10/09/2026
Cela fait des mois que je tourne autour. En rouvrant mes fichiers de travail, j'en vois passer des dizaines :
« L'esprit de la terre, l'étincelle dans le regard »,
« Prendre le temps de l'émerveillement »,
« Un lieu pour s'ancrer, se relier au rythme du vivant »,
« De la terre à l'esprit »… et j'en passe.
Ce que je veux proposer, à l'opposé de ce qu'on nous sert si souvent dans un milieu spirituel teinté de New Age, c'est un retour net dans la matière. S'ancrer dans le présent, dans le concret et dans le réel pour faire évoluer l'état de conscience. Pas une fuite dans des mondes imaginaires, des méditations éthérées ou des rêveries en 4K.
Non : ici, dans le corps. À travers les sens et ce qui est tangible, pour retrouver la sève du vivant et les rythmes du monde.
Et la pierre est le médium par excellence.
Elle est là, dense, concrète, semble immuable. Elle était là bien avant nous et le sera encore bien après. Pourtant, lorsqu'on plonge dans cette matière en apparence inerte, on découvre un univers d'ordre géométrique, de charges électriques, d'interactions fascinantes avec la lumière et l’histoire de la terre et de la matière.
Les pierres sont le socle du monde. C'est sur lui que nous marchons, et c'est en lui que le règne végétal plonge ses racines — dans ce sol composé de sables, de limons et d'argiles — pour y puiser les éléments premiers nécessaires à la vie.
Voilà pourquoi les racines. Voilà pourquoi le mineral.
Ka vie qui s'ancre dans la matière.
Les racines, c'est notre corps, notre matière, notre ancrage terrestre, notre histoire, nos mémoires aussi. C'est dans cette réalité brute que l'on trouve la force de grandir et de s'élever.
C'est en réapprenant à m'émerveiller d'un coucher de soleil, d'une goutte de rosée sur une feuille, du parfum d'une écorce ou du cycle de l'eau que le feu s'est rallumé en moi.
C'est en marchant des jours durant, les pieds sur la terre, que mon regard s'est transformé, que la conscience s'est ouverte, et que j'ai appris à ressentir les mouvements du monde.
Pas de quintessence à débusquer ailleurs : elle était là, d'une intensité simple, d'une rigueur impitoyable aussi.
Ça s'appelle la vie incompréhensible — si fragile, si fascinante, si mystérieuse.
Et c'est cette même curiosité du réel qui m'a mené à l'hypnose.

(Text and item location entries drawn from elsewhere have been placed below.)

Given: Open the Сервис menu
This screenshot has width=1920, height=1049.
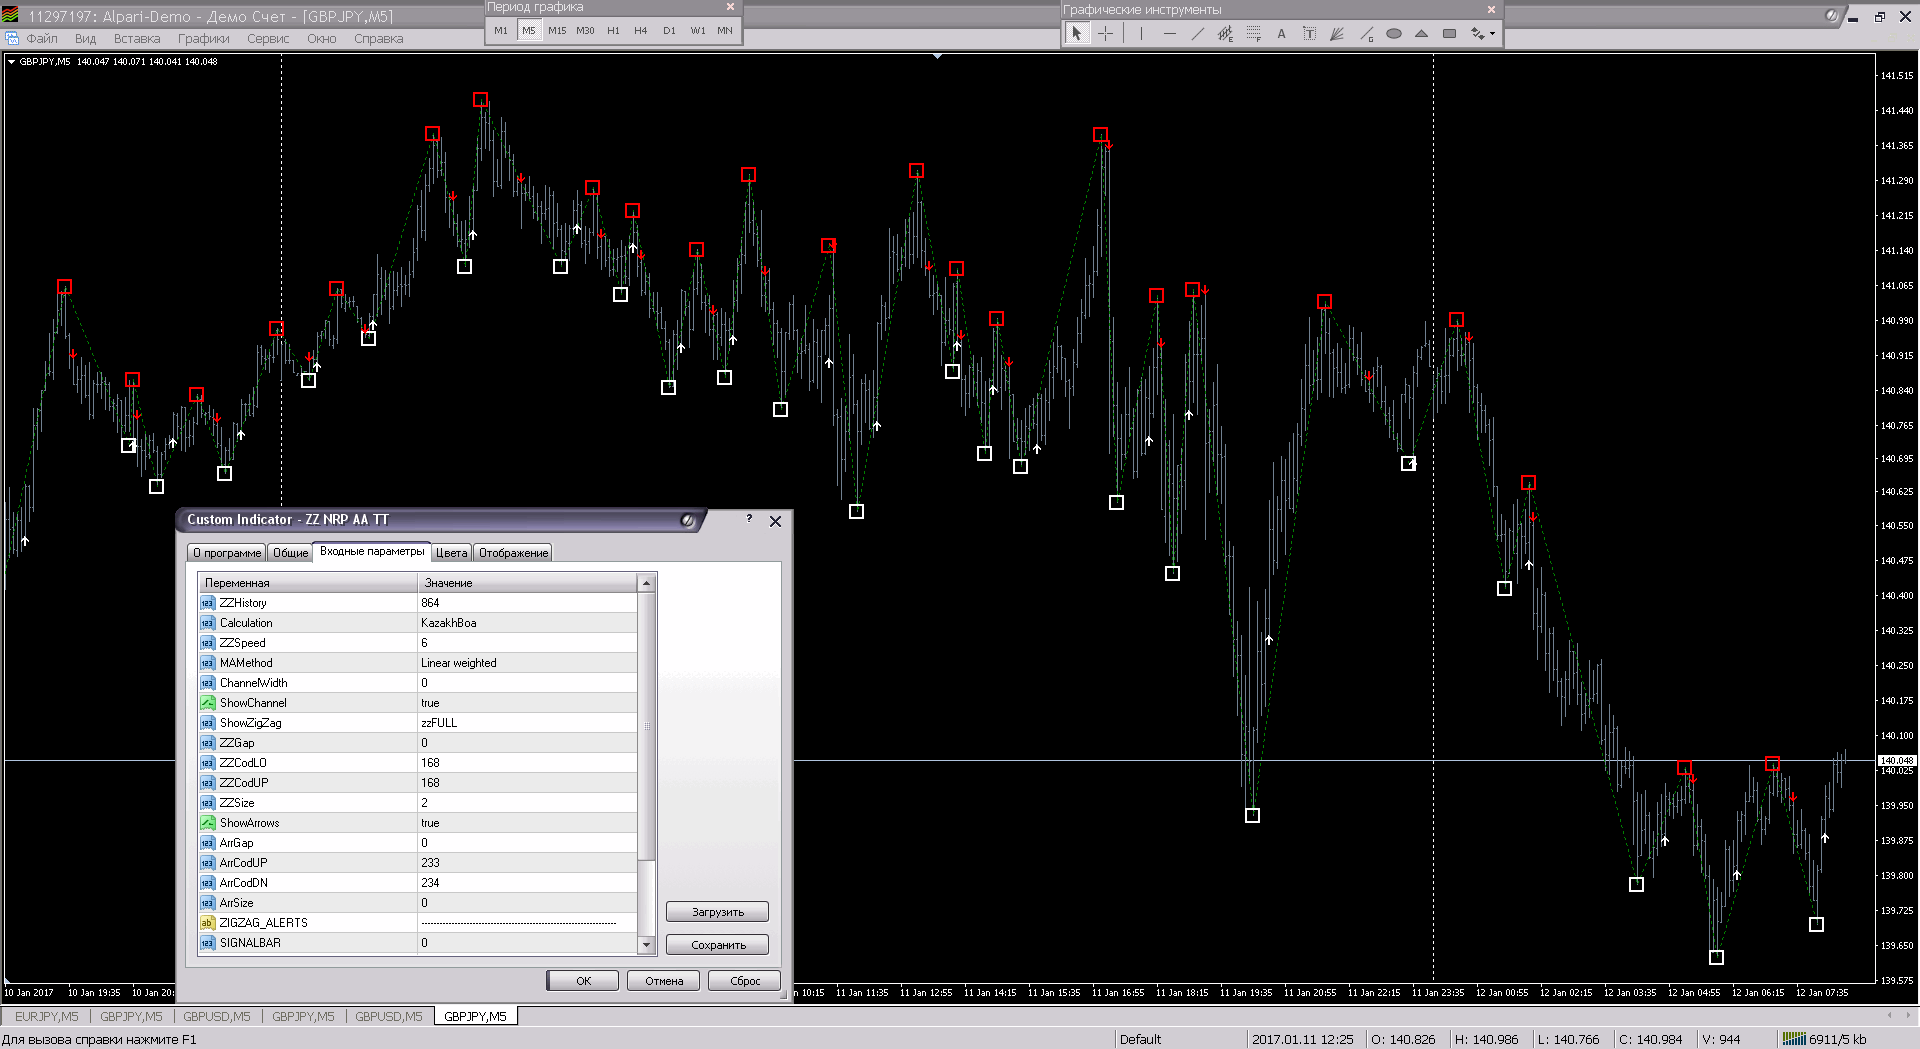Looking at the screenshot, I should 267,39.
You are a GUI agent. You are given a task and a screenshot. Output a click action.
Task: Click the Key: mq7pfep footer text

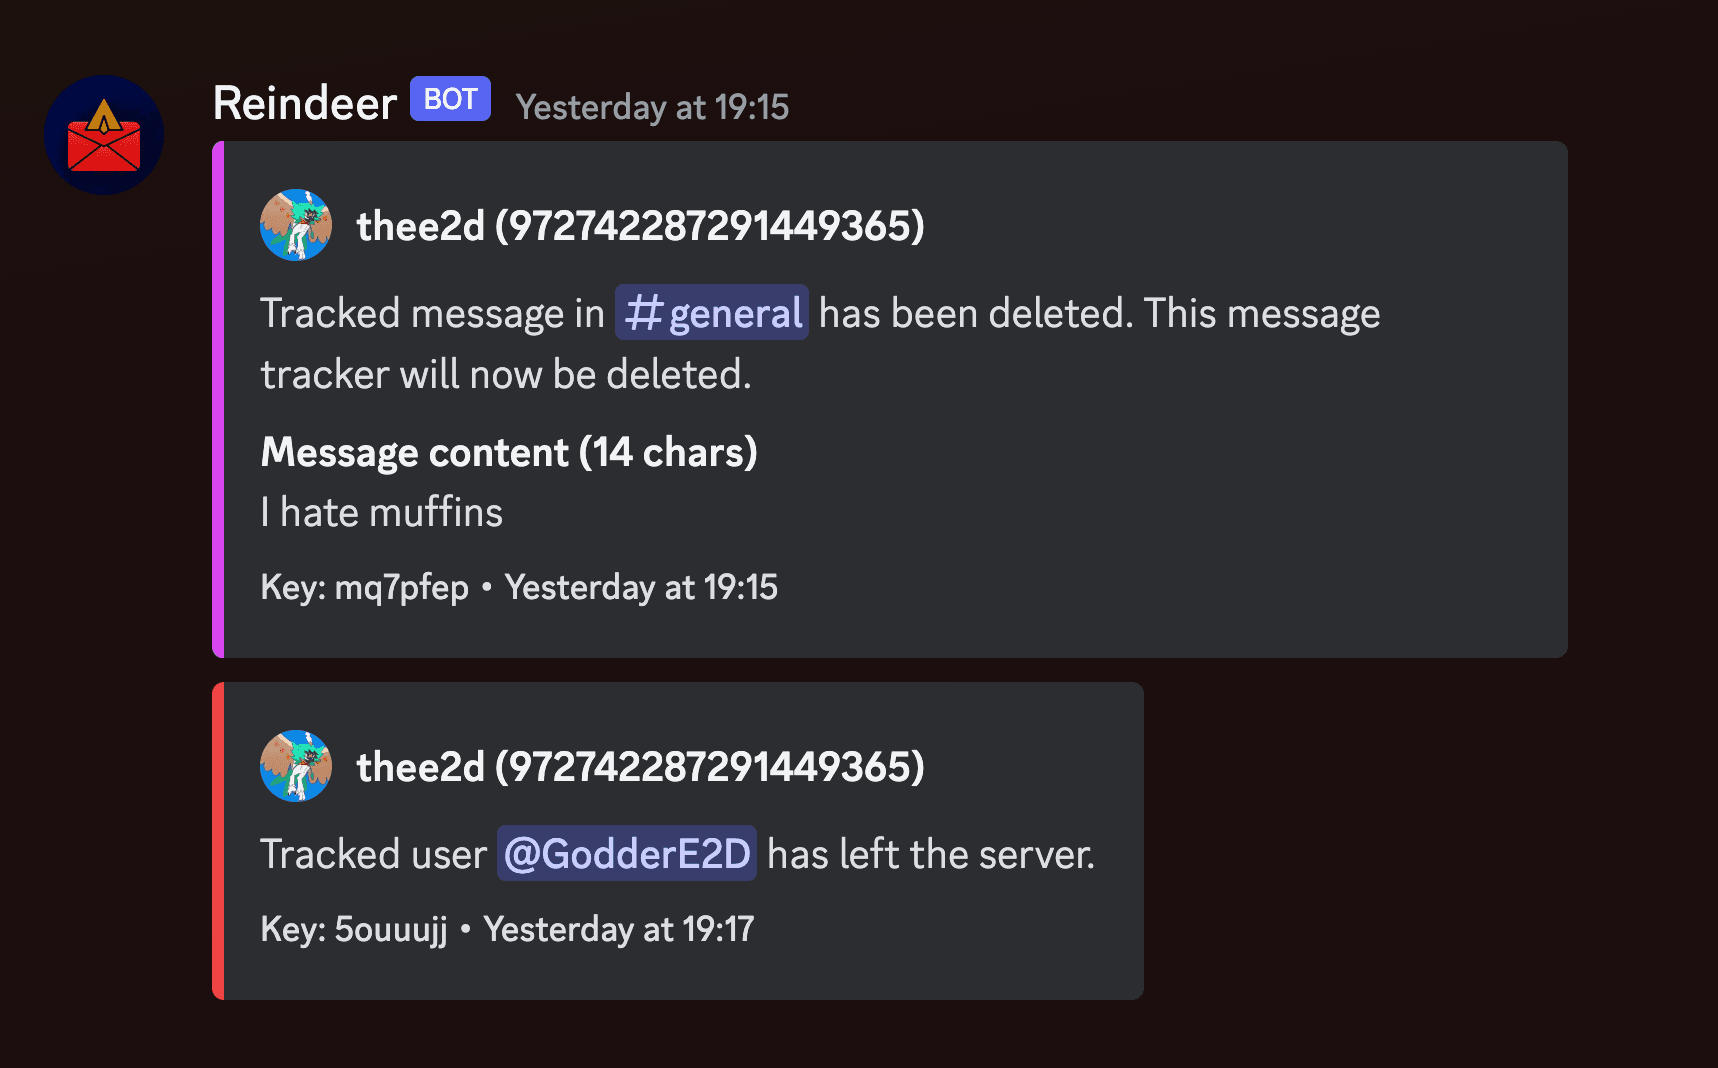coord(364,588)
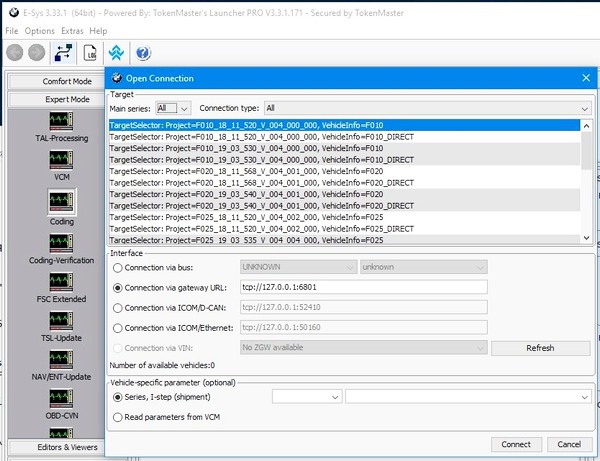Open the Coding module icon
Image resolution: width=600 pixels, height=461 pixels.
(x=61, y=201)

Pas comme évasion, pas comme rêverie — mais comme une exploration de nos perceptions, de comment, dans notre corps et à travers nos sens, nous interprétons notre réalité.
Ce qui m'y a attaché, c'est le soin porté à la personne — la douceur, l'empathie — autant que l'exigence de la technique. Un peu comme un travail d'artisan : aider à révéler l'unicité de l'être, comme un lapidaire met en valeur la pierre brute par son travail précis.
Mais avec cette particularité que, dans l'intimité du cabinet, ce sont deux êtres uniques qui se rencontrent à travers l'hypnose, chacun avec ses mouvements internes, ses représentations — et c'est alors comme une danse qui se joue dans cette rencontre.
Presque un art, parfois, pour offrir les outils, la présence, qui permettent à chacun de réécrire son histoire d'une manière plus fluide et plus harmonieuse, de libérer le mouvement.
Le corps ouvre la porte, les sens font le chemin, et la conscience, à son tour, se laisse transformer.
C'est exactement cela que je veux transmettre : vous accompagner, par l'expérience sensorielle de la matière, de la vie en elle, dans un mouvement qui pousse à croître, à changer, à évoluer.
Alors aujourd’hui, en posant ces lignes, l'étincelle s'est enfin fixée. Une promesse claire pour Racines Minérales :
À travers la pierre, le végétal et l’hypnose : rencontrer la matière pour libérer le mouvement.